* [Provided entries]:
--------------------------------

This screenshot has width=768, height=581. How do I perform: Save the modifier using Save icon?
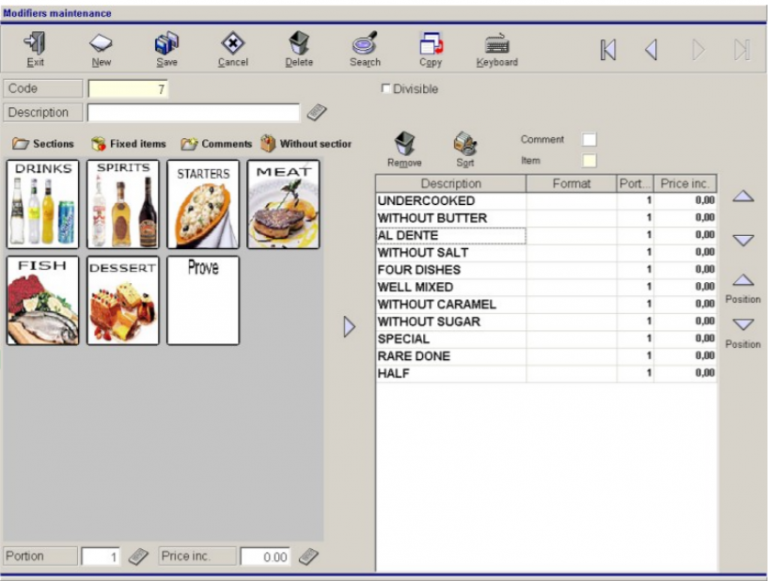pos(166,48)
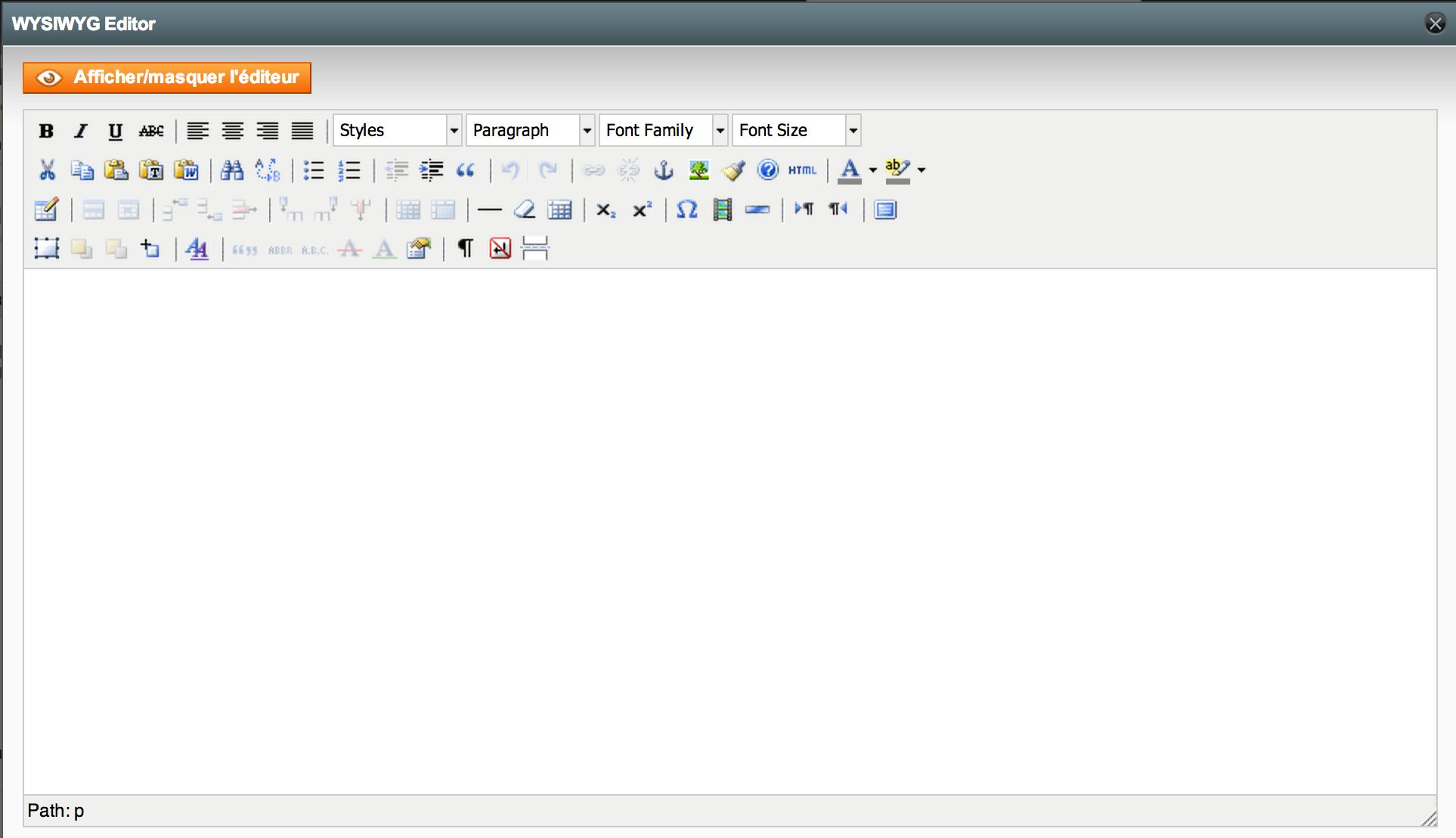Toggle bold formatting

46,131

--------------------------------

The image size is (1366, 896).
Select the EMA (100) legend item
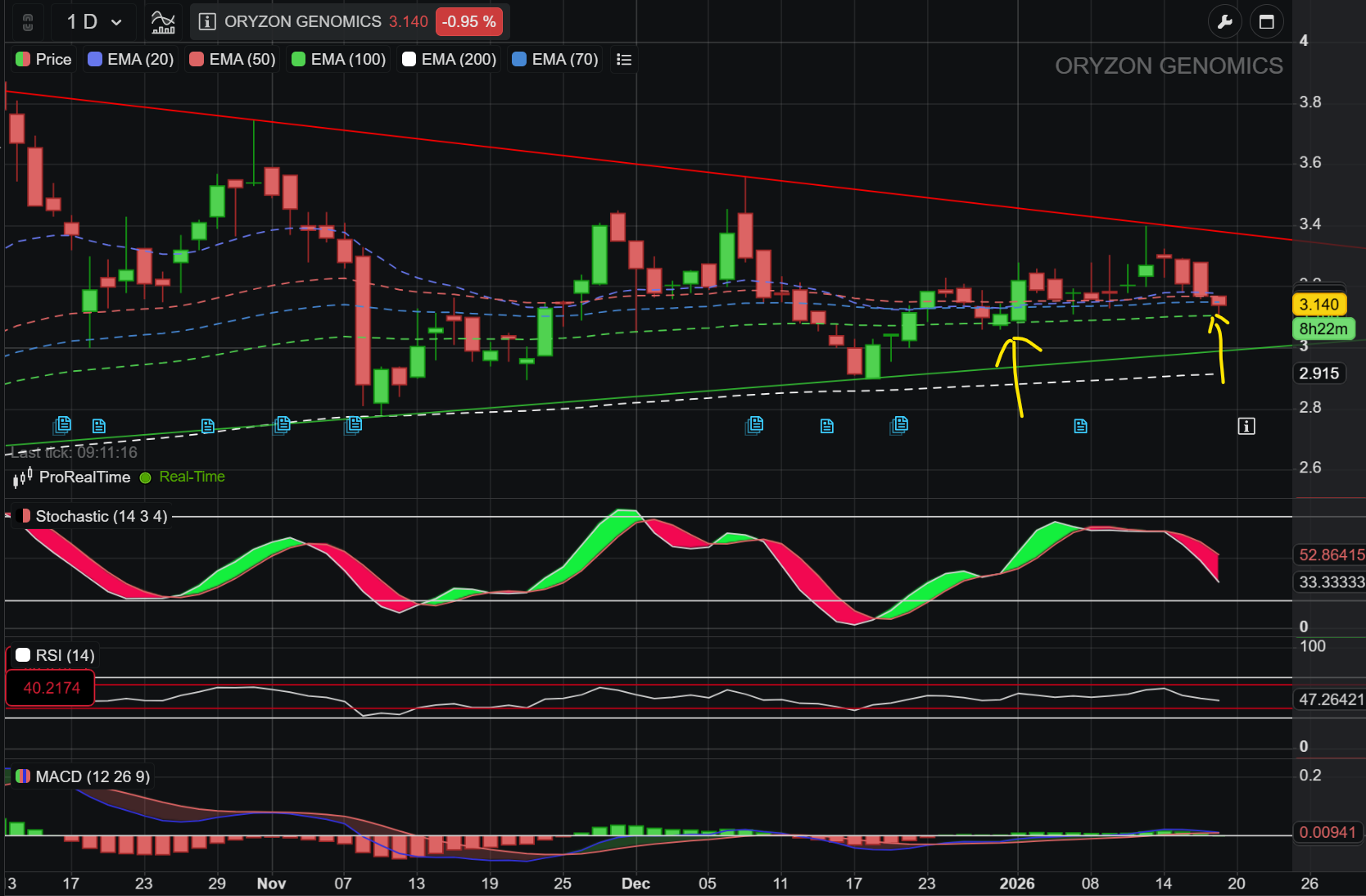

--------------------------------

* [Exercise prompt]:
Recast the lines from the one containing "The image size is (1366, 896)." through the one containing "Select the EMA (100) legend item" as a Markdown table. Use two columns, Number and Line, and leave out any blank lines.

* [Exercise response]:
| Number | Line |
|---|---|
| 1 | The image size is (1366, 896). |
| 2 | Select the EMA (100) legend item |